SUPPLIED TEXT →
# # # # # # #
So in this case I’m going to bring the MoinMoin ASG down completely just before midnight every night and then wake it up at 6pm the next day. This makes sense as a dead simple way to save 75% on instance costs (obviously the EBS storage keeps on costing, but that is quite minimal anyway). Which gives me a great wiki for use in the evenings.

I’ve added two new sections to the Resources segment of the template, one to schedule the ASG down to be at MinSize=0 and MaxSize=0 and another to bring it up to be at MinSize=1 and MaxSize=1. As this little wiki is hardly taxing the t2.nano instance, there’s plenty of room to scale up and certainly no need to scale out but it is likely it would be easy enough to have two or more instances in an ASG sharing an EFS file system if high-availability was desired.

Scaling down the ASG:

"moinmoinScheduleSleep": {
  "Type" : "AWS::AutoScaling::ScheduledAction",
  "Properties" : {
    "AutoScalingGroupName" : { "Ref": "moinmoinASG" },
    "DesiredCapacity" : 0,
    "MaxSize" : 0,
    "MinSize" : 0,
    "Recurrence": "59 15 * * *"
# # # # # # #
SOURCE DATA →
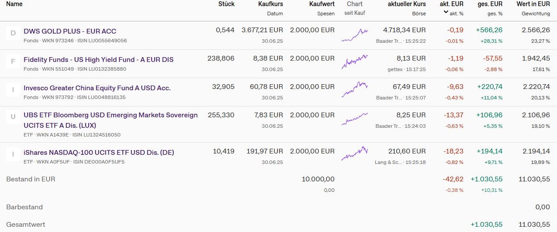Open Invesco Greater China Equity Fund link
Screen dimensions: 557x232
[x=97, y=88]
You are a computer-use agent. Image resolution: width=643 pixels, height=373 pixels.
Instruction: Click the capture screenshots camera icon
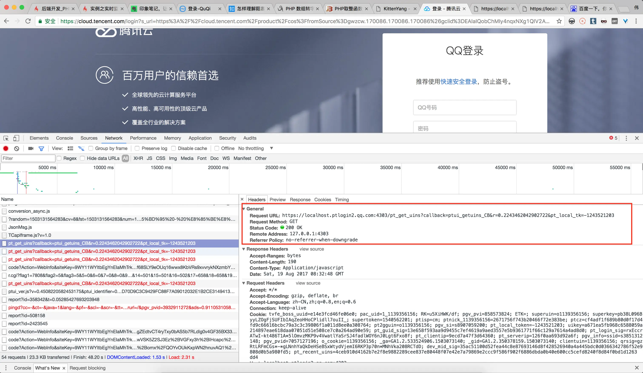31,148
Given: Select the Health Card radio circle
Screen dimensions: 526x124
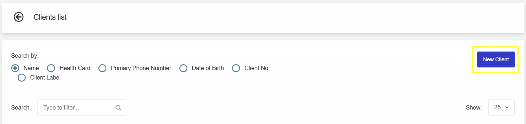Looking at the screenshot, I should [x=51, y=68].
# # # # # # #
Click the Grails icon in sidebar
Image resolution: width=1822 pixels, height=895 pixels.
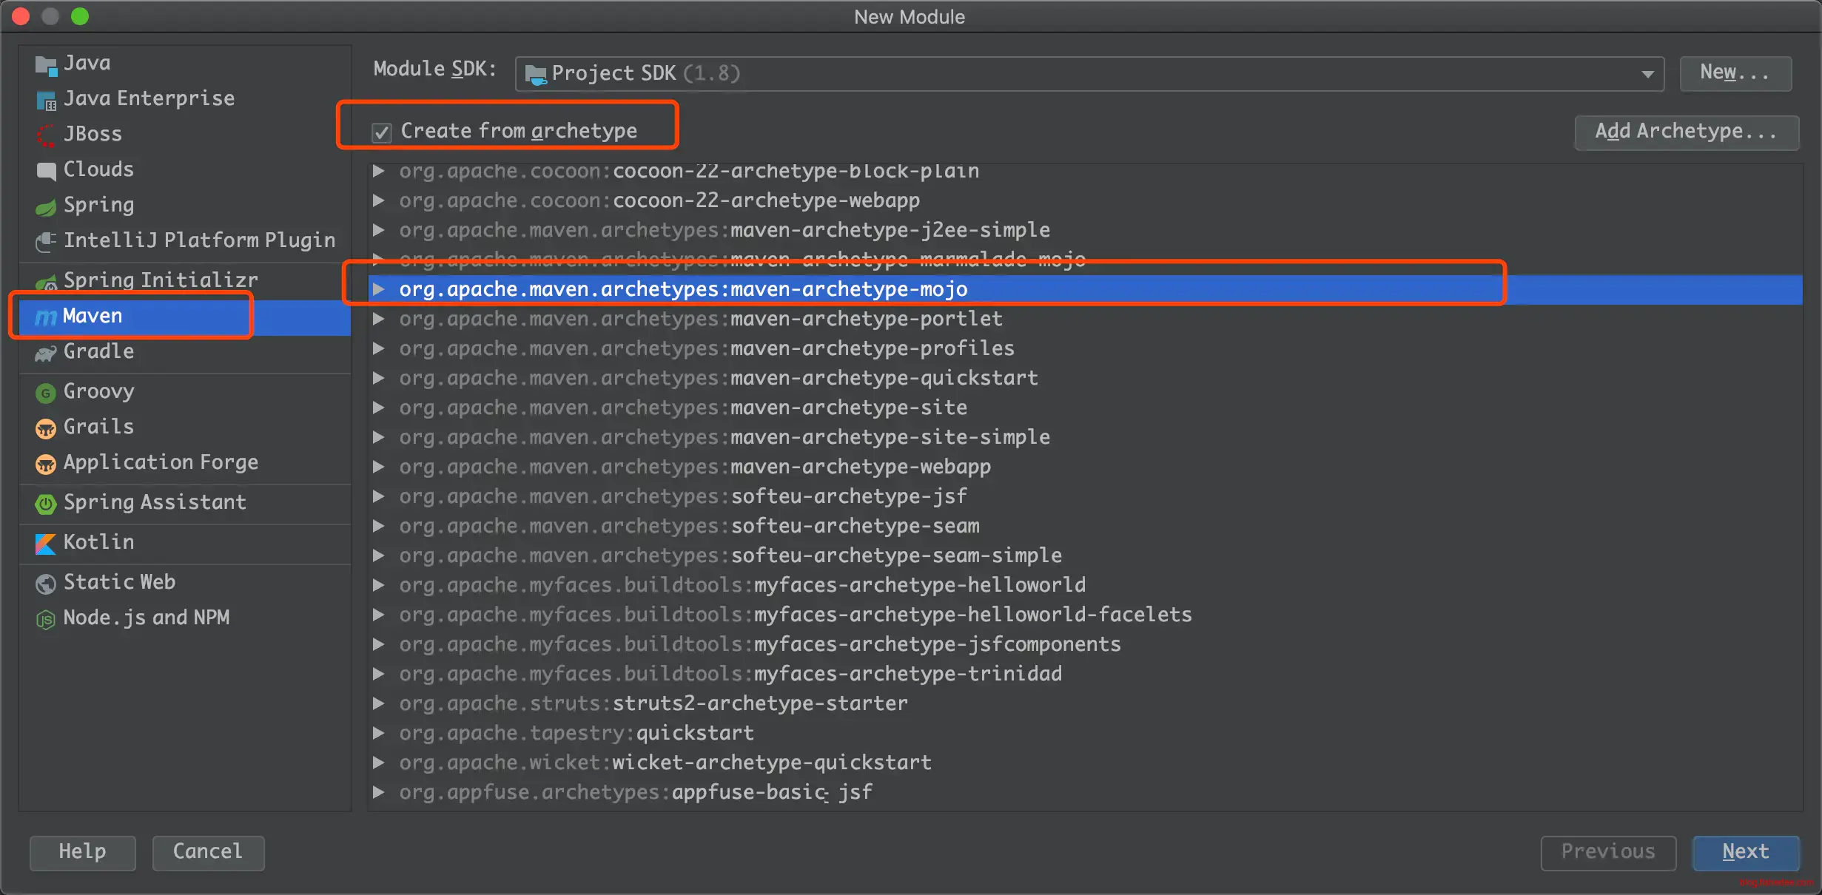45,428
# # # # # # #
SET EXERCISE 1 →
Reproduce the MoinMoin scheduling text in full, word for word.
SET EXERCISE 2 →
Count the lines of the records that contain the string "pixels". Reply with the number alone.

TASK OUTPUT 1 →
So in this case I’m going to bring the MoinMoin ASG down completely just before midnight every night and then wake it up at 6pm the next day. This makes sense as a dead simple way to save 75% on instance costs (obviously the EBS storage keeps on costing, but that is quite minimal anyway). Which gives me a great wiki for use in the evenings.

I’ve added two new sections to the Resources segment of the template, one to schedule the ASG down to be at MinSize=0 and MaxSize=0 and another to bring it up to be at MinSize=1 and MaxSize=1. As this little wiki is hardly taxing the t2.nano instance, there’s plenty of room to scale up and certainly no need to scale out but it is likely it would be easy enough to have two or more instances in an ASG sharing an EFS file system if high-availability was desired.

Scaling down the ASG:

"moinmoinScheduleSleep": {
  "Type" : "AWS::AutoScaling::ScheduledAction",
  "Properties" : {
    "AutoScalingGroupName" : { "Ref": "moinmoinASG" },
    "DesiredCapacity" : 0,
    "MaxSize" : 0,
    "MinSize" : 0,
    "Recurrence": "59 15 * * *"

TASK OUTPUT 2 →
2